A Shadow on the Lens

Written by Sam Hurcom
Review by Douglas Kemp

Thomas Bexley is a forensic photographer (one of the first in the country) working for the Metropolitan Police. It is June 1904, and he is asked to examine the evidence, take photographs and investigate the circumstances surrounding the murder of a sixteen-year-old girl, Betsan Tilny, in Dinas Powys, a small village in South Wales.

Bexley narrates the story from the safe distance of 1913, but the reader is immediately made aware that something deeply unpleasant happened during his investigations nine years before.

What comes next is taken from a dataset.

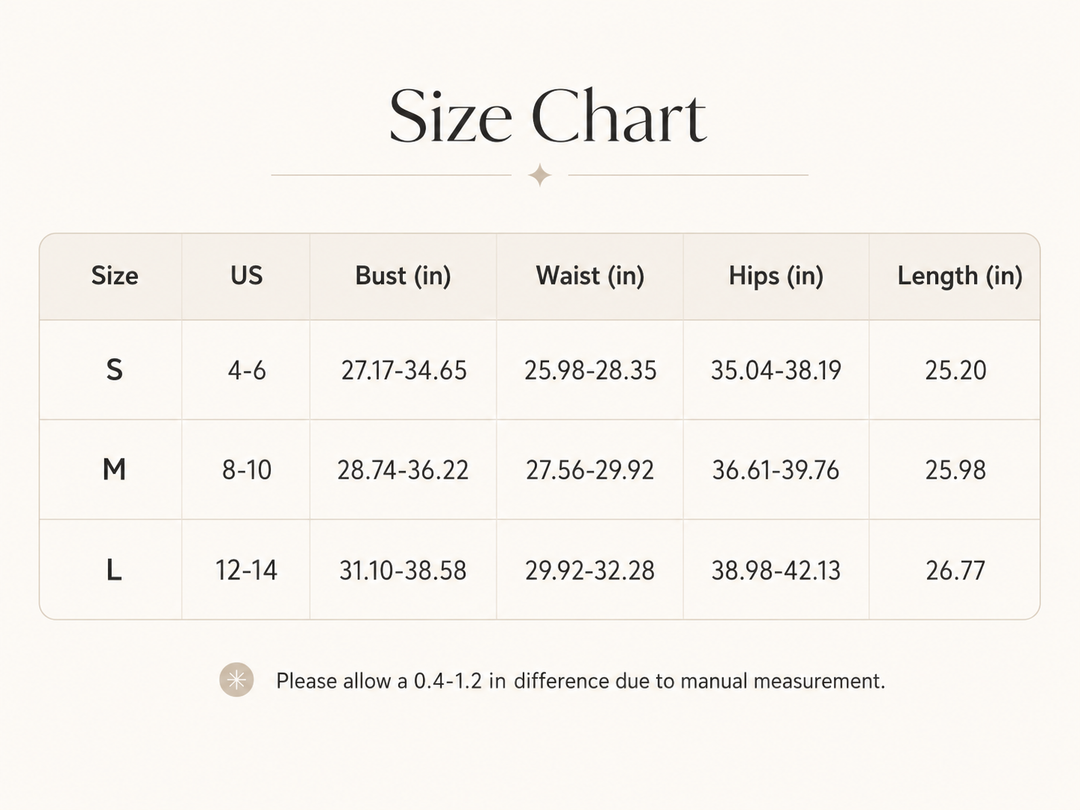
Task: Click the Hips (in) column header
Action: (776, 276)
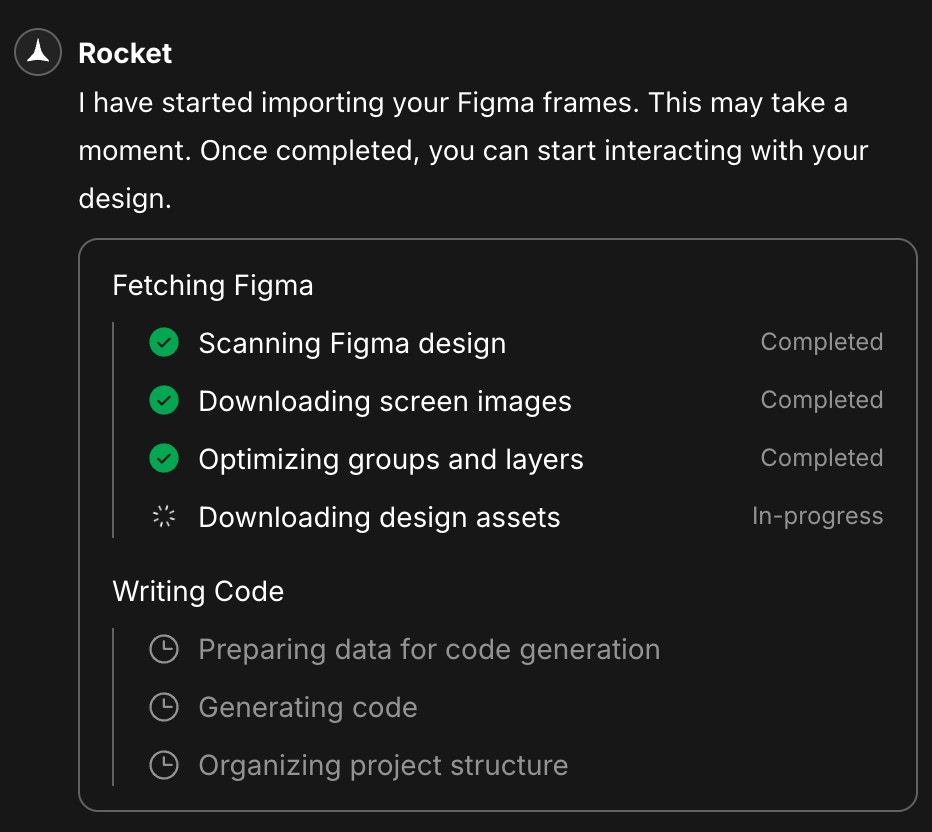Select the Writing Code section header

(197, 591)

As soon as he arrives in the village to begin his detective work, Bexley develops a life-threatening raging fever, which causes disturbing hallucinations and affects his judgment – so that the reader cannot be sure what objectively occurred and what is the product of his delirious imagination. Notwithstanding the effect of the fever, he is an imperious and rather unpleasant character. There are mysteries to unravel and secrets to discover, all done in Bexley’s rather blundering bull-at-a-gate manner.

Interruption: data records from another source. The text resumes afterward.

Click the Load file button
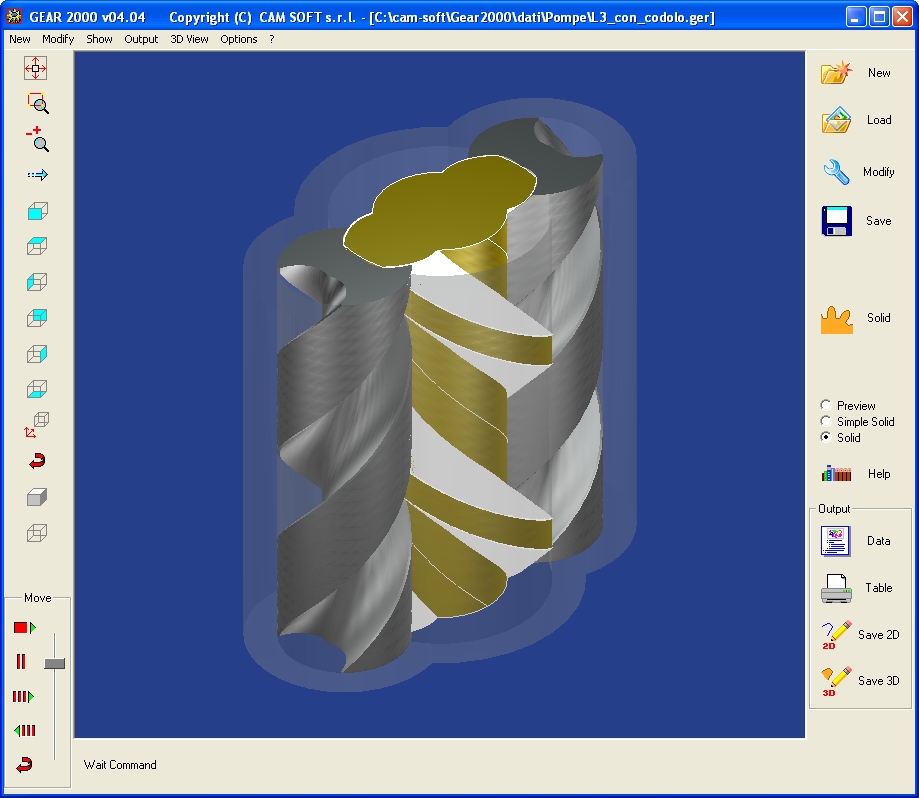The height and width of the screenshot is (798, 919). [836, 120]
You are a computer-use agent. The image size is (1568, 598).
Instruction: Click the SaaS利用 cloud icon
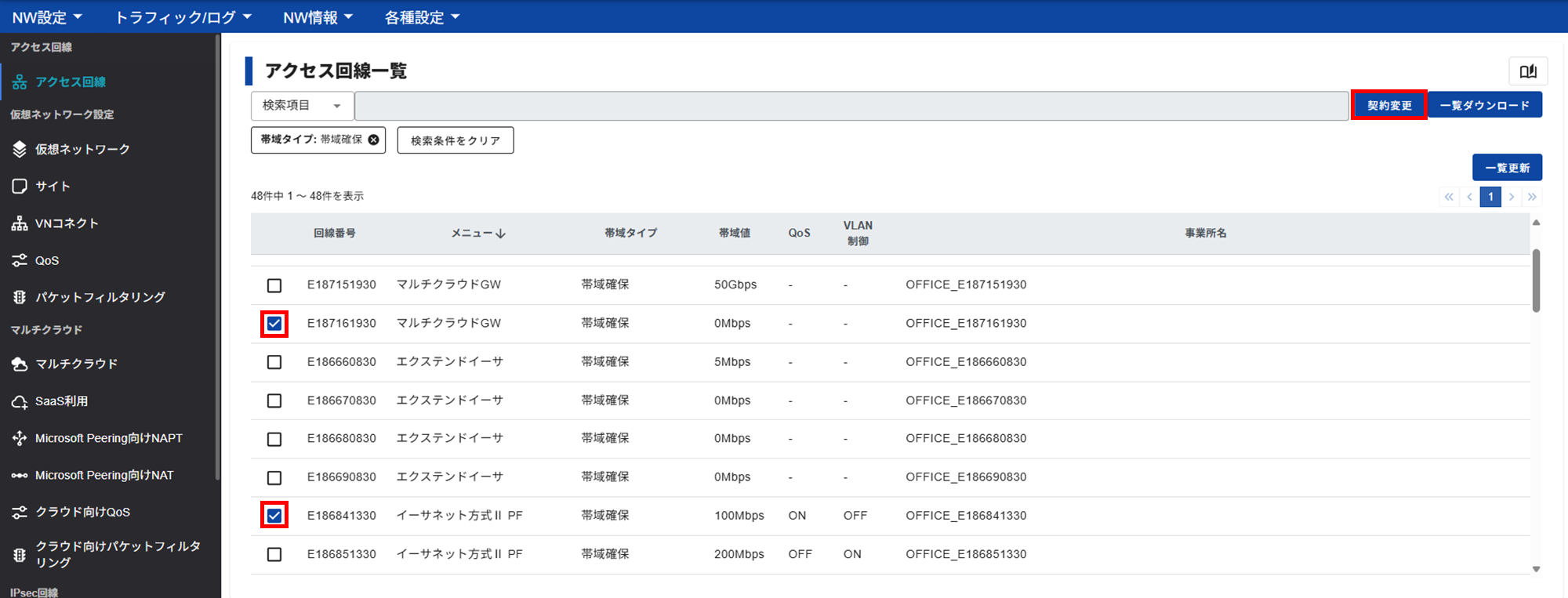coord(20,401)
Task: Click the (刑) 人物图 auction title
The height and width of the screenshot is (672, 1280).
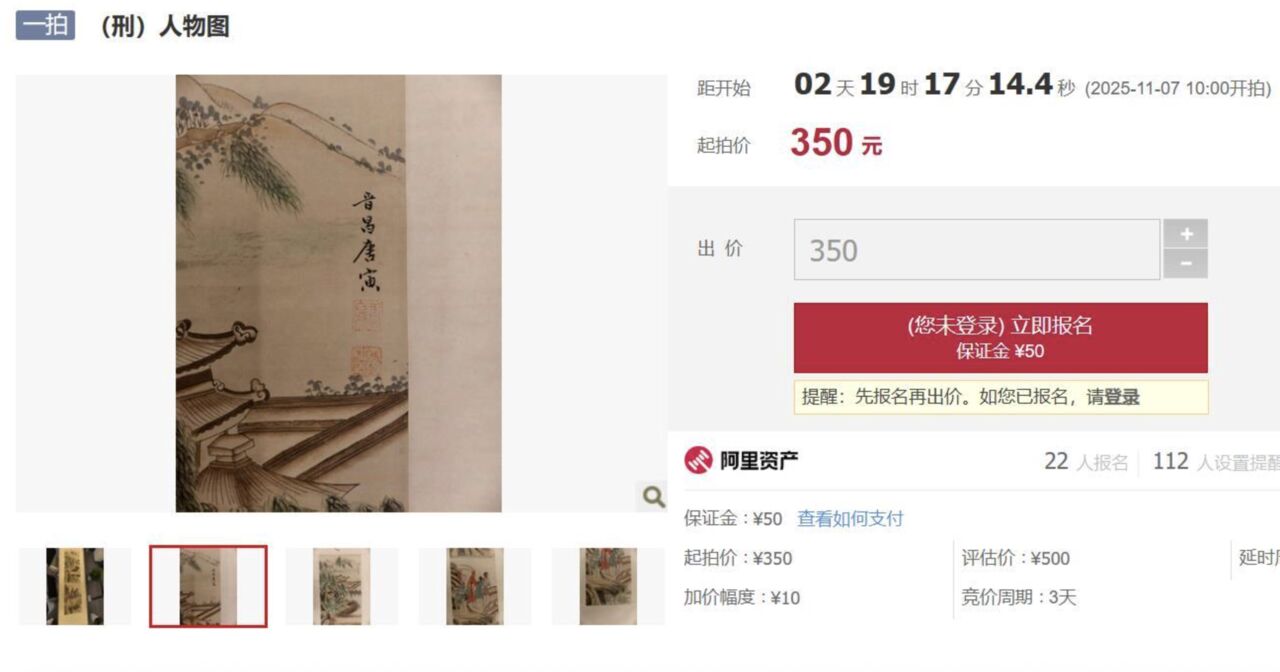Action: coord(163,27)
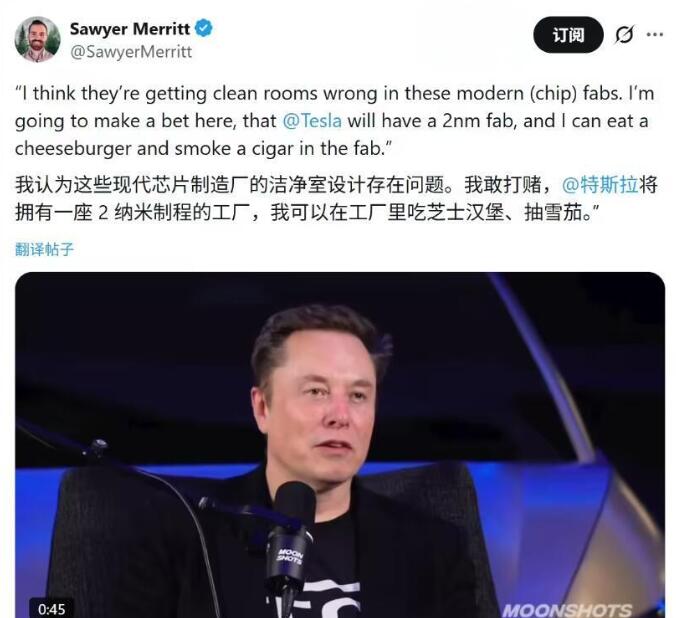Click the English quoted tweet text

click(x=335, y=121)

While I enjoyed the story, and in particular the climax was well presented, the narrative doesn’t ring true somehow; it lacks that sense of authenticity that fully enwraps the reader. The characters are odd and lack credibility: they do not always convince in what they say and do. There is also some anachronistic use of words that were not common currency at the time of the novel, as such “skillset” and the use of the term “Ms”. An entertaining tale that rips along, but ultimately, a bit of a disappointment.